» Brief
Tally the lines of the data below that contain the string "Viewport", with case counting, and reply with the number alone.

##############################

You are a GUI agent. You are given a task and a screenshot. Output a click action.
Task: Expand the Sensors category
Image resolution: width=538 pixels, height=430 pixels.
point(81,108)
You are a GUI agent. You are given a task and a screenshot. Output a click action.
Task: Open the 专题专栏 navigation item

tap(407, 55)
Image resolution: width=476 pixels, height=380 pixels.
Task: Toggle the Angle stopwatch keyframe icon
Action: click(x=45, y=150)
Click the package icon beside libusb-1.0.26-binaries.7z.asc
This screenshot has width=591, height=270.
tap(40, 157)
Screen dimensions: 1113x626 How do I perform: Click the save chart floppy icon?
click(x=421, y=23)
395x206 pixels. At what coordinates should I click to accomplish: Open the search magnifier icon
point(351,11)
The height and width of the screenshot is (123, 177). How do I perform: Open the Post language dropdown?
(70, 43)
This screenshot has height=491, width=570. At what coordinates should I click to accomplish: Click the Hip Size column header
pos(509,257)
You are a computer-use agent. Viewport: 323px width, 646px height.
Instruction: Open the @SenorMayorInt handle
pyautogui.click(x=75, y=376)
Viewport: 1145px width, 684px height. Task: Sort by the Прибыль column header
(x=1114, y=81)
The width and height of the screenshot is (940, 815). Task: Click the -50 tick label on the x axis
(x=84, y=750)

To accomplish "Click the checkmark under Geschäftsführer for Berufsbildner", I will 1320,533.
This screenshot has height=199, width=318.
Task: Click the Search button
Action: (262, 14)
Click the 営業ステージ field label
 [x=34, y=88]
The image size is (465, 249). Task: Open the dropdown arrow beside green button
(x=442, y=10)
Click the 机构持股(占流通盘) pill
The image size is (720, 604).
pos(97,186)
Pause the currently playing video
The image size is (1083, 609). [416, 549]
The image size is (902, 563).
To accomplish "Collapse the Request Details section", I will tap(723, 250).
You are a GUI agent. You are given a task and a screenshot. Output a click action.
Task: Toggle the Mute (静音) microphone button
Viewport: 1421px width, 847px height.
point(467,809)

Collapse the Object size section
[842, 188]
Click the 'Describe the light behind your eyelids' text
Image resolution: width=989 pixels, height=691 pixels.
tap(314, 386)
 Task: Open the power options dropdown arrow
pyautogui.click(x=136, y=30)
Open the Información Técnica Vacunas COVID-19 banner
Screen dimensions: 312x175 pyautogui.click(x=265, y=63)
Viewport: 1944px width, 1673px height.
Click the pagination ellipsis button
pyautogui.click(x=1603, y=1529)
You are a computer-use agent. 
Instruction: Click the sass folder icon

##############################

» Reply
4